Duma unfolded a lot of different plots over the course of the campaign, consolidating the Prince’s grip over many parts of society and dragooning a bunch of veytikka into alchemical experiments that turn them into ghouls. The PCs worked against a bunch of these schemes, eventually leading to the military occupation of the city they live in and their eviction from their guildhall.

Another angel (a “good” angel) explained to the PCs that the fight with Duma would be easier or harder depending on how dangerous he believed them to be. There were ten suits of very powerful magic armor that he had created, and each one of these that they destroyed would convince Duma that they were more dangerous. The more of his power he committed to the fight, the longer he would be banished from Aurikesh if they won, ranging from a few decades to maybe ten millennia. By the start of the session, they had destroyed two and captured a third.

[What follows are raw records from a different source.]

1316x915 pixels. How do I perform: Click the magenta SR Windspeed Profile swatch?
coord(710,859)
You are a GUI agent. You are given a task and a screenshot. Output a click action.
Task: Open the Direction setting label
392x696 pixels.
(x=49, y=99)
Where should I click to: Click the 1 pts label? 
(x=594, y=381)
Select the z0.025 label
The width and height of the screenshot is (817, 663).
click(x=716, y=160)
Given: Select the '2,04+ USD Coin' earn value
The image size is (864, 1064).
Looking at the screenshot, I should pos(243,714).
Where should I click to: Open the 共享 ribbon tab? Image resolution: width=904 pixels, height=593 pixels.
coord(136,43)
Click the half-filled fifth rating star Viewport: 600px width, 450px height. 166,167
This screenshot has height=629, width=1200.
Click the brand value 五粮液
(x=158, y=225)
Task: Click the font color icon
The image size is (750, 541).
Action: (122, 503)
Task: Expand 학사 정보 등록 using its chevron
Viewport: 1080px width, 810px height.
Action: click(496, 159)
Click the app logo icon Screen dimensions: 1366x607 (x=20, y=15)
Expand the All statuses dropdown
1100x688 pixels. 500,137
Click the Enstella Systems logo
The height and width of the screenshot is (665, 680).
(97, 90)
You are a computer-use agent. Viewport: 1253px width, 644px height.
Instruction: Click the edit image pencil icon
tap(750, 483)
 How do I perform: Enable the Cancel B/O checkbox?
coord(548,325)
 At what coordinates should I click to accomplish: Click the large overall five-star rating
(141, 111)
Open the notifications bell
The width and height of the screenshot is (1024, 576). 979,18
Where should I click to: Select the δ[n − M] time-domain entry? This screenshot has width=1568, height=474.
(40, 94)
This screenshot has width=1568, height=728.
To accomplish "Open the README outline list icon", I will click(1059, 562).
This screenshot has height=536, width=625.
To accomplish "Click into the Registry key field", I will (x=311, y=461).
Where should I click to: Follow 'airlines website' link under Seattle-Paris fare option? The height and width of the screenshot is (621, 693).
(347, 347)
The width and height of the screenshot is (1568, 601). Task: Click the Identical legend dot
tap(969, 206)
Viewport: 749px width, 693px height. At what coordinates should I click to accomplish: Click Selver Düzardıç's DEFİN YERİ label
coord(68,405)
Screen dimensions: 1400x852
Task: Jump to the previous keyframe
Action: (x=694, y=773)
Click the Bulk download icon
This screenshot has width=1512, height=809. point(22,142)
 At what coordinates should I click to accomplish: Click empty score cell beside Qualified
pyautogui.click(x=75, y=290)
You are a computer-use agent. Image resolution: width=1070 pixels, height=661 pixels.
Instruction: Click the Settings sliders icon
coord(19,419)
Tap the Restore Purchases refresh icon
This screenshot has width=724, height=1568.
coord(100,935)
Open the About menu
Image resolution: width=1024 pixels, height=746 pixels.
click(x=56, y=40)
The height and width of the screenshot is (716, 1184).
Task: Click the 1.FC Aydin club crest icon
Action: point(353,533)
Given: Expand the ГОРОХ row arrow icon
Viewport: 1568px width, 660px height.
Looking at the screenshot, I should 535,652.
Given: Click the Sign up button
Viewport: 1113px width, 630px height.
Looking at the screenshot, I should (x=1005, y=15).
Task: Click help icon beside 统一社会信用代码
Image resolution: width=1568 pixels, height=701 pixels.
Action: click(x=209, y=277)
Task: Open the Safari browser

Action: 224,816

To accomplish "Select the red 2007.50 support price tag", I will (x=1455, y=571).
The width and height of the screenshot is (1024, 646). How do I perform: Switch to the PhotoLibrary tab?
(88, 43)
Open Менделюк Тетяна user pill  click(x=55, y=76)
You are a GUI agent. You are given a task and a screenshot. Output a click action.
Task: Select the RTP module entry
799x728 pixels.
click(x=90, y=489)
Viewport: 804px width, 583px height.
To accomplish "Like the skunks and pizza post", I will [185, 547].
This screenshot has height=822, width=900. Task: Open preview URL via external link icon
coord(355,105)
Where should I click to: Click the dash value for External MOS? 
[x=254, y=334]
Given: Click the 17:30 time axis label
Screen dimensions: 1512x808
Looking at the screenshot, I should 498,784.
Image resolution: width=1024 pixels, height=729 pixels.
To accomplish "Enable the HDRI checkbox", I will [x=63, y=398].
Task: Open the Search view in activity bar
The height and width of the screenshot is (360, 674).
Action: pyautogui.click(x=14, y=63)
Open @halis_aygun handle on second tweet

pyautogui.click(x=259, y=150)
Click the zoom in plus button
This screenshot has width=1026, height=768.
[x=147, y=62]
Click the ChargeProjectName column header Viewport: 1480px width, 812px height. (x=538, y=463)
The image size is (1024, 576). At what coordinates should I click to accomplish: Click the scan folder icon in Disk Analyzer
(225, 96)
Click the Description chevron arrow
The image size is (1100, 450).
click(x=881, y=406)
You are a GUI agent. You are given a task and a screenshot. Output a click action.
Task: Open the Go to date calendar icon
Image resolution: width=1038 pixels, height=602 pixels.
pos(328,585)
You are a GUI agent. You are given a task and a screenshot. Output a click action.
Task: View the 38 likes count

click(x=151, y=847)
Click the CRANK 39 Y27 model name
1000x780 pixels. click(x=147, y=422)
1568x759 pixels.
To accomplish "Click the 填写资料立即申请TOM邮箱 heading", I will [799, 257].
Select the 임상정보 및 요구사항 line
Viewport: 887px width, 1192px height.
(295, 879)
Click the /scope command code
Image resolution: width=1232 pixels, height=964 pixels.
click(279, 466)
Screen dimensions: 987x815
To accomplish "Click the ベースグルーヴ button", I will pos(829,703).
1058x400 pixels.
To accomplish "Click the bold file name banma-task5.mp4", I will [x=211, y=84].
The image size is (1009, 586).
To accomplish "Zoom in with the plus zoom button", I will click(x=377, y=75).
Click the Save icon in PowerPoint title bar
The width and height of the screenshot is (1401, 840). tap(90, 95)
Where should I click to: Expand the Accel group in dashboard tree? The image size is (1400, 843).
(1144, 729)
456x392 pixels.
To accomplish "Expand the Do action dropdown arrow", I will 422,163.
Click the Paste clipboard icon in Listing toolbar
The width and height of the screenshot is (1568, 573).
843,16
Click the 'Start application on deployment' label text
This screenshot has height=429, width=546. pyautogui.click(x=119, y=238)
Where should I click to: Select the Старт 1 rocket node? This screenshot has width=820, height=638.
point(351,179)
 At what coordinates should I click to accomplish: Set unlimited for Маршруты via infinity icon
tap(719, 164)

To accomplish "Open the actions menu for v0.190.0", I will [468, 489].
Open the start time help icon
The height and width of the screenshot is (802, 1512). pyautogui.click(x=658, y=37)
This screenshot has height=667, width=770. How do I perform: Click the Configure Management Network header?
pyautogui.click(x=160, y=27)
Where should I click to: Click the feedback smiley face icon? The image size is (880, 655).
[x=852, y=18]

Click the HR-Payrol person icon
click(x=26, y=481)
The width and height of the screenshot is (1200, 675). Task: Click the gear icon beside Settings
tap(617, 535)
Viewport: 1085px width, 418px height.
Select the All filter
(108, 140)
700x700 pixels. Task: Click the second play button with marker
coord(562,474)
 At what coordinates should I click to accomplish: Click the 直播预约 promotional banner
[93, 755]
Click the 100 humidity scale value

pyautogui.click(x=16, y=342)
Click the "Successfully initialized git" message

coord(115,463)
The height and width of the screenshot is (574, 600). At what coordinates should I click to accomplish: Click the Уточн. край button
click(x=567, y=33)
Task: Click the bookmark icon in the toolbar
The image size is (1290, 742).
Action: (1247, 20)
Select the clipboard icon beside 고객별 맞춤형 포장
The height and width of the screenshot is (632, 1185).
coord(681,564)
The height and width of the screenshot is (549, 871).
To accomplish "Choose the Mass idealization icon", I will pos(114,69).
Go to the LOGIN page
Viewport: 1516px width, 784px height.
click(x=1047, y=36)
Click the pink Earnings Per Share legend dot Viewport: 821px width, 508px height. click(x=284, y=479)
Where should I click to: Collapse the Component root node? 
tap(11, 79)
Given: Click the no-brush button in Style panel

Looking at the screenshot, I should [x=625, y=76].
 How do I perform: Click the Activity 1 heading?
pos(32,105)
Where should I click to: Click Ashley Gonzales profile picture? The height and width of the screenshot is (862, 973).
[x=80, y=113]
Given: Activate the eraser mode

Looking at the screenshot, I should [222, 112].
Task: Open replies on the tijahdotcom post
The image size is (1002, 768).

They knew that Duma had lightning and necrotic powers, and wielded a greatsword called SkyfireSkyfire was missing a sizable chunk out of its blade from a long-ago battle with another angel, and the PCs had recovered this some time back. All six of them could attune to it together, and it granted them lightning resistance and a 1/day lightning damage boost to a weapon strike. Duma also had the ability to impose a lightning curse – that is, vulnerability to lightning. Instead of what I understand to be the normal rule, in this case vulnerability + resistance = normal lightning damage. For either the curse or the shard of Skyfire to simply overwrite the other would violate narrative expectation.

They had entered into a compact with a devil that they freed from a binding. Knowing that the devil would keep her word and that she was motivated to stop Duma (both correct), they extracted a promise of her aid when it came time to fight Duma. This is a decision with short, medium, and long-term consequences.

 

Session 88: The Angel Duma

At the start of the session, the PCs had just gotten back to their current safehouse (with the former mayor, her bodyguard, and a friendly-ish crime boss) after robbing the military governor’s vault and stealing the payroll. What do you do when you have an army occupying a city, you won’t be able to make payroll, but no one knows yet? Go seize some assets. So Our Heroes learned that the army was massing in the city center, and all hell was about to break loose. Also it was pouring down rain, signifying Duma’s attention and proximity (rain is quite rare in this province).

They decide that since: a) the soldiers are massing in a known location, b) there are accessible sewers under that location, and c) destroying a suit of Duma’s black lacquered armor would both draw his attention and cause an enormous stroke of retributive lightning, they’ll try to destroy it there, maybe taking some of the soldiers (or at least the soldiers’ morale) along with it.

In the sewers, they fight a pack of ghouls led by a wizened ghoul, while one of the team’s heavy hitters uses his silver sword to destroy the armor. (The silver sword comes from one of the significant vassals of Rathmorvan, the Silver Knight, He Who Cleaves in Silver, a Highlord of the Fey.) This eventually succeeds, though not without a bunch of lightning damage getting handed out.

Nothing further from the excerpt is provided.